Nathalie Azoulai has built in her ‘Titus n’aimait pas Bérénice’, part of my 2016 French lit targets a formidable romanticised biography of  playwright Jean Racine, starting out from a present day woman who has been abandoned by the man she loves, imagehe leaving her to return to his family, his surroundings and his wealth. She is desolate and in an attempt to understand what has happened to her she plunges into the works of the great French writer of tragedies, Jean Racine, who is vaunted to see events through strong but wronged feminine characters. And slowly re-builds herself as she comes to realise that if Titus left her then he loved her less than she loved him.

‘He thinks he can hear, buzzing around his head, the distant and muffled sound of all of his heroines grouped together, unified in their tears and their anger Hermione, Aggripine, Berenice Roxane, Monime, Phedre’***

As the opening quote tells us, Racine’s life is torn between opposites, he was brought up in a strict religious sect, at Port Royal des Champs, as a Jansenite, where he learnt rigour and precision in his writing and where his only non religious reading was through the Greek masters of his classical education.

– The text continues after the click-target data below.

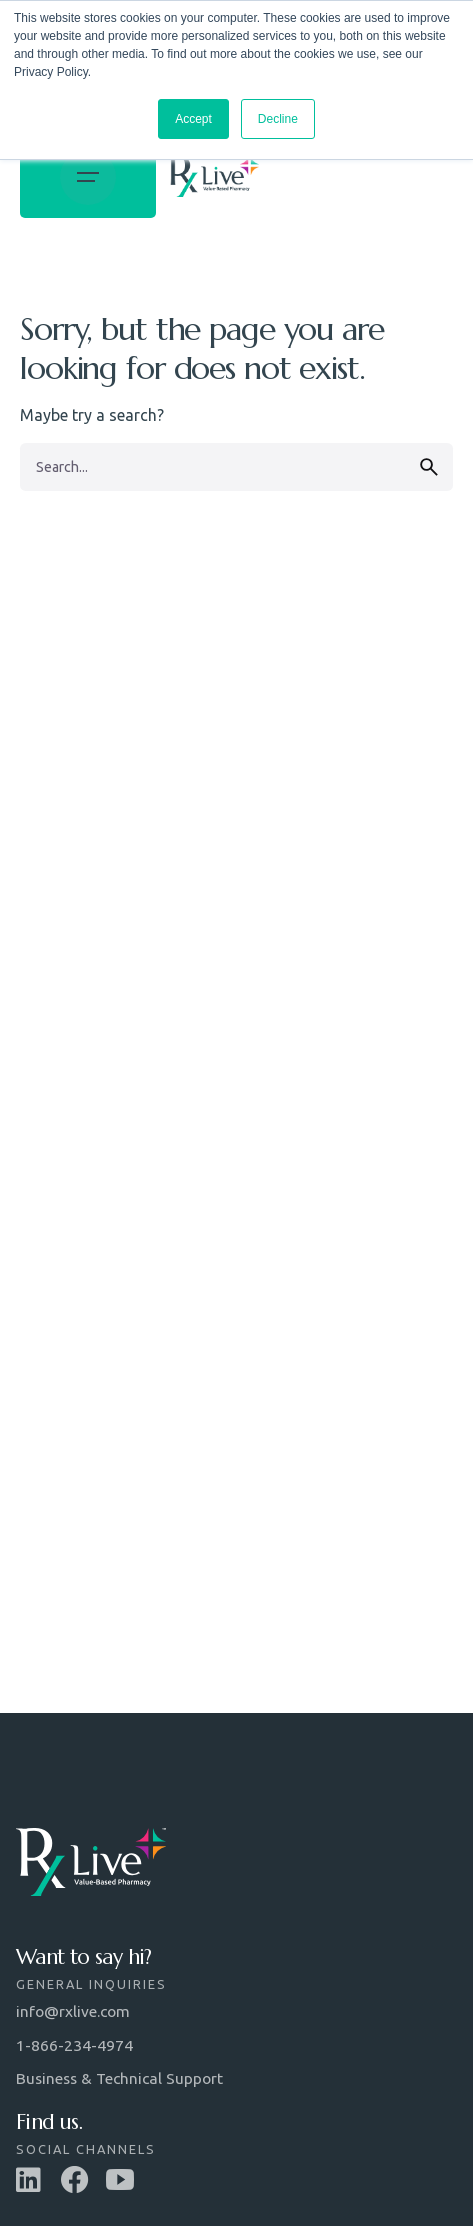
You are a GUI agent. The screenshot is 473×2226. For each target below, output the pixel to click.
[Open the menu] (88, 176)
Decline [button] (278, 119)
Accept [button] (193, 119)
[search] (429, 467)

‘Writing lightens him when it is precise, if he should only remember one thing from all of his years spent here (Port Royal) it would be this: precision is a thing that man owes to God.’***

His tragedies were written in the rhyming Alexandrine, with twelve syllables per line and rhymes at the end of each pair of lines that he and all of his contemporaries used and which he was taught and worked on at Port Royal:

-Jean had just managed to write lines with twelve syllables for the first time and he wondered if the Alexandrine was a guarantee of excellence, he wasn’t sure but every day after  he repeated the experience and understood that although we may not be able to code beauty, we can  code music.***

I have added here an example of the Alexandrine taken from Bérénice to illustrate the meter and the rhyme:

Le temps n’est plus, Phénice, où je pouvais trembler.
Titus m’aime, il peut tout, il n’a plus qu’à parler.
Il verra le Sénat m’apporter ses hommages,
Et le peuple de fleurs couronner ses images.
De cette nuit, Phénice, as-tu vu la splendeur ?
Tes yeux ne sont-ils pas tous pleins de sa grandeur ?
Ces flambeaux, ce bûcher, cette nuit enflammée,
Ces aigles, ces faisceaux, ce peuple, cette armée,

Nathalie Azoulai then takes us on to the second part of his life, ambition, creation and King Louis XIV the sun King. Molière is now old and the authors of the day are the Corneille brothers. Jean is obsessive jealous and because of his background he rejects the machines and the grandeur of the theatre around the King, stripping away the superfluous and concentrating on the feelings of his female protagonists. Seventeenth century France was no easy place to be a successful playwright, Azoulai describes an event at his opening of Brittanicus:

And there above the crowd, alone in an empty loge is the old shadow, watching and orchestrating the applause, the whistling, Corneille come to see close up how he is taking on Rome, his monopoly.***

We learn how Moliere’s leading lady actress defects to Racine and how together they become the court favourites, despite the Kings need for opulence and Racines leaning to sobriety in his tragedies, if not in his life, as the King says to him:

I wanted the sublime to be at the centre of the festivities and I think that we have succeeded began the King, this We melts on Jean’s tongue like a lump of sugar.***

We follow Jean’s life through his successes, through the deaths of Molière and then Corneille which cause people to ask themselves the question which of the two authors, Racine or Corneille will be most remembered and will embody the idea of French genius.

I hope that when this book is translated into English that you enjoy it as much as I have. I will be reading Racine before seeing his plays, in the near future I hope!